Recorded data:
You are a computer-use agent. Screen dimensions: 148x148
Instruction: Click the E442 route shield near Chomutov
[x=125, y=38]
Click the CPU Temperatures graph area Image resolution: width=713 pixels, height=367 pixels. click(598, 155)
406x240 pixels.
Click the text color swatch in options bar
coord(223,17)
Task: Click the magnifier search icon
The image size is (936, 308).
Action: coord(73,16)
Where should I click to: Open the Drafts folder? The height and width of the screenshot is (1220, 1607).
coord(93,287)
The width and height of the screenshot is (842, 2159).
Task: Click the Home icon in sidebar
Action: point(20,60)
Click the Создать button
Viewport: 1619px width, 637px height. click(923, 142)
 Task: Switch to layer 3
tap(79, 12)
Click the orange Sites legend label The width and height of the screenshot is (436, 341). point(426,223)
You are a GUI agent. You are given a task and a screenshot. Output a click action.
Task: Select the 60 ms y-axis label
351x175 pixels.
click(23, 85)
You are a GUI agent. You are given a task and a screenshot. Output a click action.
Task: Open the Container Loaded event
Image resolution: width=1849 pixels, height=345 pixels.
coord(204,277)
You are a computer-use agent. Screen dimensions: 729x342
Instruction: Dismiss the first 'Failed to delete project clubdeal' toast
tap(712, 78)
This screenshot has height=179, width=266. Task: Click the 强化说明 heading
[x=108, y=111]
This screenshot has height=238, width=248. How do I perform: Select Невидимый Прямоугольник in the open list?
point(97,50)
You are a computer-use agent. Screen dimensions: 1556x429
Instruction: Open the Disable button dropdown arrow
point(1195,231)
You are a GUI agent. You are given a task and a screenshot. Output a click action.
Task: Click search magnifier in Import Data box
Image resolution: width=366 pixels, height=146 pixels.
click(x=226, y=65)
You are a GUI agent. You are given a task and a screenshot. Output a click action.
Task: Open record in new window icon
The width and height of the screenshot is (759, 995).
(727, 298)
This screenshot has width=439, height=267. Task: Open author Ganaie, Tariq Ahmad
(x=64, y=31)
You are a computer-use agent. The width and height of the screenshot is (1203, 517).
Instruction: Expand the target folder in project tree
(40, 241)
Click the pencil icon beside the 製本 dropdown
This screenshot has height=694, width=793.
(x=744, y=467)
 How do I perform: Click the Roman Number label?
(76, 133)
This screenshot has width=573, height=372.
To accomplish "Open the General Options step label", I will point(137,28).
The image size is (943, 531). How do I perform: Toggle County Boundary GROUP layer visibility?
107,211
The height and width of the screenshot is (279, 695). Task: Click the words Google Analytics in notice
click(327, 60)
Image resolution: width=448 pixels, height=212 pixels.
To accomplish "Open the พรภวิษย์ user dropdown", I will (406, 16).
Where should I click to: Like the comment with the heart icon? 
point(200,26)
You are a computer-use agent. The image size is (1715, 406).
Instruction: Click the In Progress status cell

WHAT TO PRODUCE: Wherever the string "will" appears in the records above, copy the line it sits in.

YOUR SOLUTION:
To accomplish "Open the General Options step label", I will point(137,28).
To accomplish "Open the พรภวิษย์ user dropdown", I will (406, 16).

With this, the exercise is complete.